• _The task_
Each line of the material below should be retyped precisely as it appears.

═════ Records supplied

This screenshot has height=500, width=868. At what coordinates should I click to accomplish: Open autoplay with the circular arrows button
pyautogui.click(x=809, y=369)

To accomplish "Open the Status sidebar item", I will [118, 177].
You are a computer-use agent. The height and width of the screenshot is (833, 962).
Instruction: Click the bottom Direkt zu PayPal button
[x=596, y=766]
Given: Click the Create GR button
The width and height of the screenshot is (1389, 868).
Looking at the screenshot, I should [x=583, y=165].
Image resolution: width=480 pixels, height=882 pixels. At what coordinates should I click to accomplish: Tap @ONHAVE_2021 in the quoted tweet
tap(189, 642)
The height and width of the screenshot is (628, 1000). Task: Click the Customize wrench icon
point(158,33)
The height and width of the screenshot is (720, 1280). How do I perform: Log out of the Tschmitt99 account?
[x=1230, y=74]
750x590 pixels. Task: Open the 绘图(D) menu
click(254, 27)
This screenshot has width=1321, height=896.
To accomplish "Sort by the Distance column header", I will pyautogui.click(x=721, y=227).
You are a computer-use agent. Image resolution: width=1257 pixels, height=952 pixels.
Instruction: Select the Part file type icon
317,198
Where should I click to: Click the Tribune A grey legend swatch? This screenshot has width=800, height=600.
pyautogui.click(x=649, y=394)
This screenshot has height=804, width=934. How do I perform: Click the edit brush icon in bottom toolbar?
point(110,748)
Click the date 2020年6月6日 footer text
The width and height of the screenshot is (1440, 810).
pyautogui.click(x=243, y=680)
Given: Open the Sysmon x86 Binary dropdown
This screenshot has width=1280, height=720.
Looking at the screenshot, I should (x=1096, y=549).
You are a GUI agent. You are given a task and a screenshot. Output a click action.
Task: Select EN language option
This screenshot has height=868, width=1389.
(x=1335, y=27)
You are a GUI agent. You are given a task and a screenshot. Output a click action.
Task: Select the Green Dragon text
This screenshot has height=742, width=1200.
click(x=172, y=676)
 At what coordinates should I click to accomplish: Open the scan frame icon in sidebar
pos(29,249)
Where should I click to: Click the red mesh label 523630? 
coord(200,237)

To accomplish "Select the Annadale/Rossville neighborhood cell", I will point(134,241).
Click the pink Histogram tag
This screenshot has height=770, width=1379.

══════════

• _Reply_
This screenshot has height=500, width=868. At what coordinates should I click to accomplish: Open autoplay with the circular arrows button
pyautogui.click(x=809, y=369)

To accomplish "Open the Status sidebar item", I will [118, 177].
You are a computer-use agent. The height and width of the screenshot is (833, 962).
Instruction: Click the bottom Direkt zu PayPal button
[x=596, y=766]
Given: Click the Create GR button
The width and height of the screenshot is (1389, 868).
Looking at the screenshot, I should [x=583, y=165].
Image resolution: width=480 pixels, height=882 pixels. At what coordinates should I click to accomplish: Tap @ONHAVE_2021 in the quoted tweet
tap(189, 642)
The height and width of the screenshot is (628, 1000). Task: Click the Customize wrench icon
point(158,33)
The height and width of the screenshot is (720, 1280). How do I perform: Log out of the Tschmitt99 account?
[x=1230, y=74]
750x590 pixels. Task: Open the 绘图(D) menu
click(254, 27)
This screenshot has width=1321, height=896.
To accomplish "Sort by the Distance column header", I will pyautogui.click(x=721, y=227).
You are a computer-use agent. Image resolution: width=1257 pixels, height=952 pixels.
Instruction: Select the Part file type icon
317,198
Where should I click to: Click the Tribune A grey legend swatch? This screenshot has width=800, height=600.
pyautogui.click(x=649, y=394)
This screenshot has height=804, width=934. How do I perform: Click the edit brush icon in bottom toolbar?
point(110,748)
Click the date 2020年6月6日 footer text
The width and height of the screenshot is (1440, 810).
pyautogui.click(x=243, y=680)
Given: Open the Sysmon x86 Binary dropdown
This screenshot has width=1280, height=720.
Looking at the screenshot, I should (x=1096, y=549).
You are a GUI agent. You are given a task and a screenshot. Output a click action.
Task: Select EN language option
This screenshot has height=868, width=1389.
(x=1335, y=27)
You are a GUI agent. You are given a task and a screenshot. Output a click action.
Task: Select the Green Dragon text
This screenshot has height=742, width=1200.
click(x=172, y=676)
 At what coordinates should I click to accomplish: Open the scan frame icon in sidebar
pos(29,249)
Where should I click to: Click the red mesh label 523630? 
coord(200,237)

To accomplish "Select the Annadale/Rossville neighborhood cell", I will point(134,241).
Click the pink Histogram tag
This screenshot has height=770, width=1379.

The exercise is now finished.